'''

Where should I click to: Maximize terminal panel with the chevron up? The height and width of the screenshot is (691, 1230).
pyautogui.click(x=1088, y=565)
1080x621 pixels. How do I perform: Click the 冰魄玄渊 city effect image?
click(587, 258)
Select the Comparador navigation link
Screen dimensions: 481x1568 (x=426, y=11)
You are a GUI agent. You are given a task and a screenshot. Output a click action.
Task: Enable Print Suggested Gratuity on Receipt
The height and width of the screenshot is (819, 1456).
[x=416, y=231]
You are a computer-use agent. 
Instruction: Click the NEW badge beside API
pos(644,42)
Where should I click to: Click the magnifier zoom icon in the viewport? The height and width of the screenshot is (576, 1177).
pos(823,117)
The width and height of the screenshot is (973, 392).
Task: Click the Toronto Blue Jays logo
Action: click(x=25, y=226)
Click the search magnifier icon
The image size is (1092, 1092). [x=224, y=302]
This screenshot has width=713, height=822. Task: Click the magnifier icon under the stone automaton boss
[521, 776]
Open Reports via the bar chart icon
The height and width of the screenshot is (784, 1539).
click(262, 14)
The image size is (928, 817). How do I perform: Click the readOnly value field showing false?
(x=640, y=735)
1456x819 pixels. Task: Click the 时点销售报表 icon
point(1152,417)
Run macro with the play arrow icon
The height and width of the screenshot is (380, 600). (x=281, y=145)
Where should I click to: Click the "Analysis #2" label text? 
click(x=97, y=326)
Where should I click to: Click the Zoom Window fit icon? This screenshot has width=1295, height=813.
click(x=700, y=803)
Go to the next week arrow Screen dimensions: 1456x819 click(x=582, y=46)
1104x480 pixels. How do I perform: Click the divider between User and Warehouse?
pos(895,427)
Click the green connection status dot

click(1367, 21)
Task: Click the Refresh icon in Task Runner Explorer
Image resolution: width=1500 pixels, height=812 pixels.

'''

■ Directive ■
Repeat the records above, replacing "magnifier" with "magnifying glass" wherever it occurs and leaving everything else unchanged.

■ Completed task ■
Where should I click to: Maximize terminal panel with the chevron up? The height and width of the screenshot is (691, 1230).
pyautogui.click(x=1088, y=565)
1080x621 pixels. How do I perform: Click the 冰魄玄渊 city effect image?
click(587, 258)
Select the Comparador navigation link
Screen dimensions: 481x1568 (x=426, y=11)
You are a GUI agent. You are given a task and a screenshot. Output a click action.
Task: Enable Print Suggested Gratuity on Receipt
The height and width of the screenshot is (819, 1456).
[x=416, y=231]
You are a computer-use agent. 
Instruction: Click the NEW badge beside API
pos(644,42)
Where should I click to: Click the magnifying glass zoom icon in the viewport? The height and width of the screenshot is (576, 1177).
pos(823,117)
The width and height of the screenshot is (973, 392).
Task: Click the Toronto Blue Jays logo
Action: click(x=25, y=226)
Click the search magnifying glass icon
The image size is (1092, 1092). [x=224, y=302]
This screenshot has width=713, height=822. Task: Click the magnifying glass icon under the stone automaton boss
[521, 776]
Open Reports via the bar chart icon
The height and width of the screenshot is (784, 1539).
click(262, 14)
The image size is (928, 817). How do I perform: Click the readOnly value field showing false?
(x=640, y=735)
1456x819 pixels. Task: Click the 时点销售报表 icon
point(1152,417)
Run macro with the play arrow icon
The height and width of the screenshot is (380, 600). (x=281, y=145)
Where should I click to: Click the "Analysis #2" label text? 
click(x=97, y=326)
Where should I click to: Click the Zoom Window fit icon? This screenshot has width=1295, height=813.
click(x=700, y=803)
Go to the next week arrow Screen dimensions: 1456x819 click(x=582, y=46)
1104x480 pixels. How do I perform: Click the divider between User and Warehouse?
pos(895,427)
Click the green connection status dot

click(1367, 21)
Task: Click the Refresh icon in Task Runner Explorer
Image resolution: width=1500 pixels, height=812 pixels.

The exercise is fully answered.